Quindi stabilì che avrebbero fatto subito rotta verso la Terra. Prima che Raflesia cambiasse idea e decidesse di rendere loro impossibile intralciare i suoi piani. Sarebbe stato un gioco da ragazzi per lei farli prigionieri. O peggio.
“Che cosa faranno adesso, secondo te?” gli chiese Kei.
“Credo che andranno tutti su Fanauraa per un po'. Si rimetteranno in forze, ricostituiranno la flotta, addestreranno i Fanaauriani alla guerra... e poi partiranno alla volta del pianeta azzurro.”
“Mi chiedo come farà Fanauraa, un pianeta morente, di fatto, a reggere l'urto di tutta quella gente.
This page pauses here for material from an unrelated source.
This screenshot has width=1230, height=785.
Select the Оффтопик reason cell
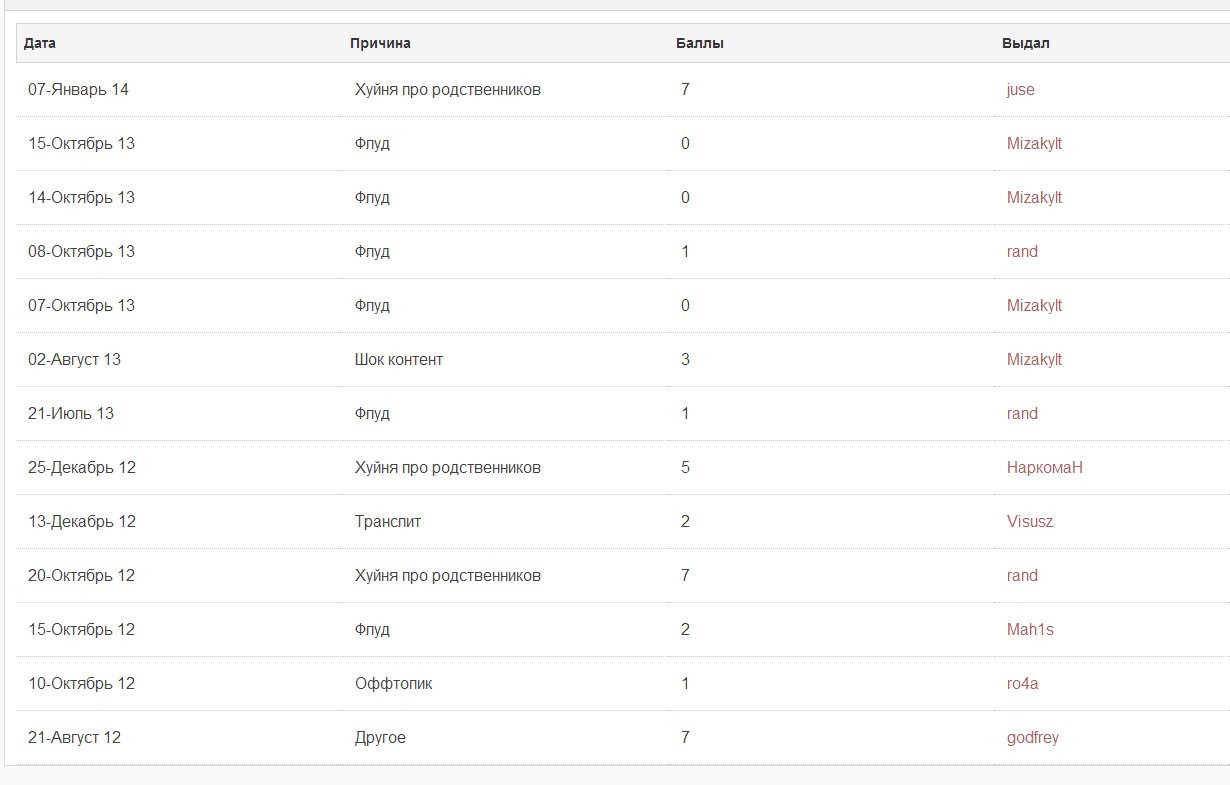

Insomma, a sentire Zenobia non hanno quasi da mangiare per loro... come faranno a sfamare il doppio della popolazione, se non di più?”
“Ma ora hanno un obiettivo. Hanno detto di avere risorse per 8 anni al massimo. Dimezzeranno i tempi. Tanto sanno che appena saranno pronti potranno lasciare Fanauraa.”
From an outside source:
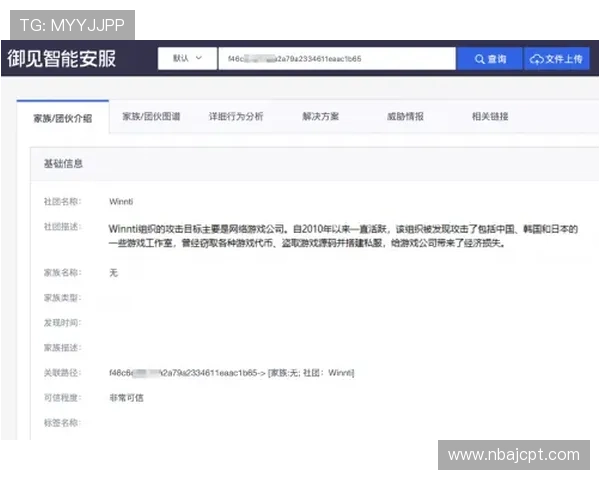Click the Winnti 社团名称 value

pyautogui.click(x=121, y=201)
“Pensi di avvertire le autorità terrestri del nuovo tentativo di invasione?” gli chiese ancora la ragazza.
Harlock fece roteare il vino nel bicchiere panciuto e osservò per qualche istante gli archetti formati dal liquido scuro.
“La prima volta non è servito a nulla.Tu credi che ne valga la pena?”
“Ma... il governo ora è cambiato. Sono sicuramente più stronzi, ma anche più seri. Ed efficienti, nel bene e nel male.”
Harlock si portò il bicchiere alle labbra.
“Già... Allora faremo un tentativo. Forse saranno interessati a sapere che sulla Terra si aggirano ancora delle Mazoniane, da anni” concluse, prima di vuotarlo d'un fiato.
“Delle Mazoniane? Ma come è possibile?”
Harlock le raccontò quello che gli aveva rivelato Raflesia a proposito dei loro contatti. Con una nuova guerra alle porte, questo sarebbe stato un bel problema.
“E noi...? Che cosa faremo?” chiese ancora la ragazza, esitante. Forse questa volta la risposta non era così scontata.
Lui fece una smorfia.
“Raflesia mi ha chiesto perché non ci alleiamo con loro...”
“Cosa?!? Ma... per chi ci ha preso? Per mercenari?”
“Beh, da un punto di vista razionale non ha torto. Laggiù ci odiano a morte... perché dovremmo aiutarli? Anzi, sarebbe un'ottima occasione per vendicarci di tutto il male che ci hanno fatto in tanti anni.”
Kei era perplessa.
“E tu... che cosa le hai detto?”
“Che non siamo traditori.”
La ragazza tirò un sospiro di sollievo. Non le sorrideva l'idea di ricominciare una guerra contro le Mazoniane, ma ancora meno la prospettiva di combattere al loro fianco, contro i loro compatrioti. Anche se questi ultimi non se lo meritavano affatto, il loro aiuto.